Are careers in the flower industry well-paying?

Yes, they are. Once you are in the flower industry, there is a wealth of career opportunities, from accountants, farm managers to logistics teams. Your financial reward will depend on the company and your role.

What are your best varieties of rose flowers; the ones you would not be pushed to sell?

We have many successful varieties across the world. In Kenya, some of our best varieties include Kiwi – a creamy pink, Red Paris – a Thybrid red and El Toro – a bright hardy red.

Currently, flower production is dominated by multinationals. Do you foresee a time when the small farmer will grow flowers for export?

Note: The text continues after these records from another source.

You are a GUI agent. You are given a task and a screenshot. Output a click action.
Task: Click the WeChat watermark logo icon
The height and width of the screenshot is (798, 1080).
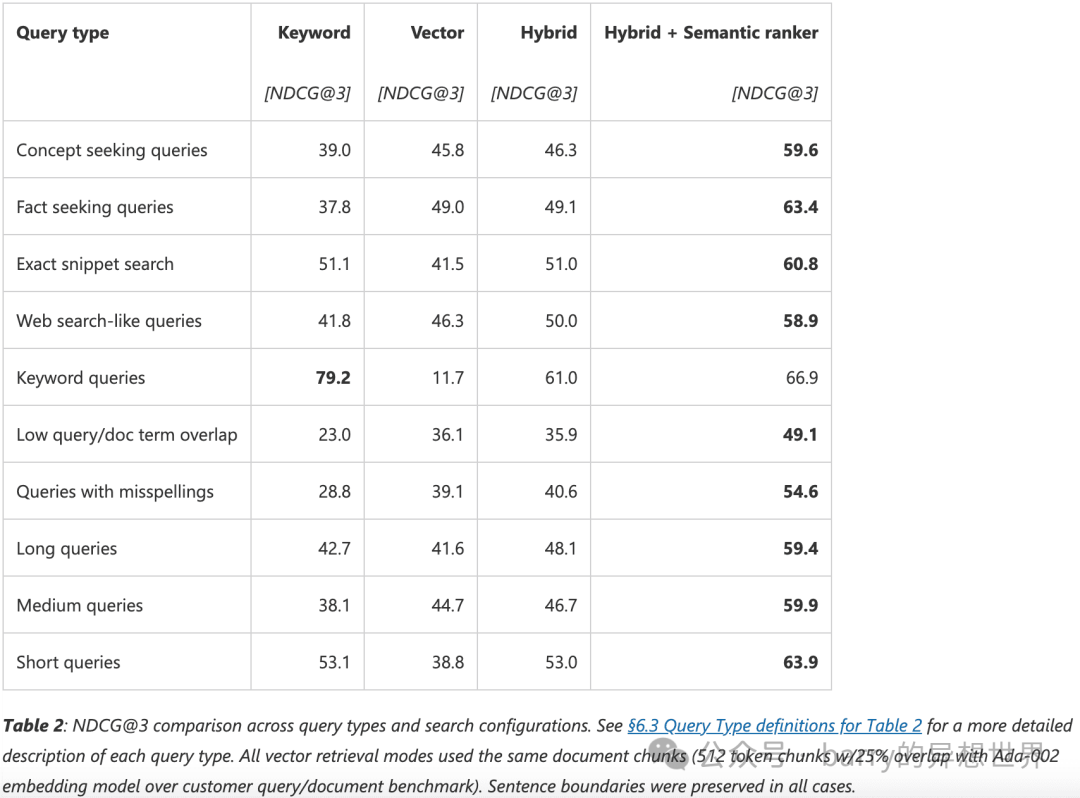click(671, 754)
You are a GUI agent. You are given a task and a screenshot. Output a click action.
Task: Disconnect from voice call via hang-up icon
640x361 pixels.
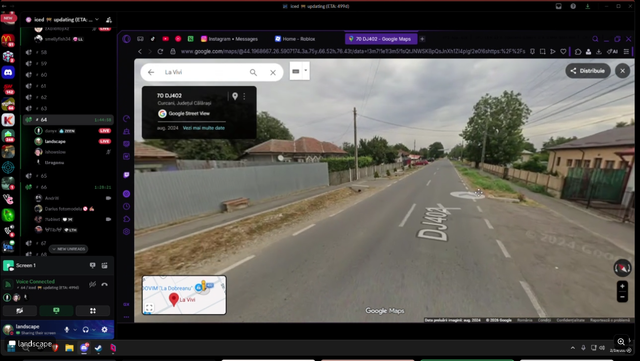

There are both large and small flower growers in Kenya. The smallest growers grow for the local market and with low costs and low inputs and they end up with low quality, and that is how things will remain if the farmers don’t change. There is a lot of development to be done in the local market such as creating more demand and better quality.

Exporting flowers generally requires large volumes and consistent good quality roses. If smallholder farmers can produce good quality roses, they must then work together to market their roses to international buyers.

What challenges do you face in your job?

Getting to know each of all of our varieties. We have so many new names and codes that it is a challenge to keep up with how they all perform.

Aaah! I must add this, the roads and drivers in Kenya is another big challenge for me. I spend a lot of time driving to farms all over Kenya and how a majority of people drive astounds me every day.

I long for the day when every vehicle on the road will be fit for purpose, the driver understands and obeys the traffic rules, roads are repaired before they look like the surface of the moon, and the policemen . Well, let’s not get into that.

What don’t you like about your work?

Having to chase people to pay their bills; that’s never funny.

Any successes and lowest moment in your work?

Every show and open house (as long as they go well) signal a success for me. I get great satisfaction out of displaying our flowers and getting a good response.

What is your impression of the job market in this field? Is it too saturated?

There is always a need for personable, knowledgeable individuals. It’s just getting your foot in the door, that’s the problem.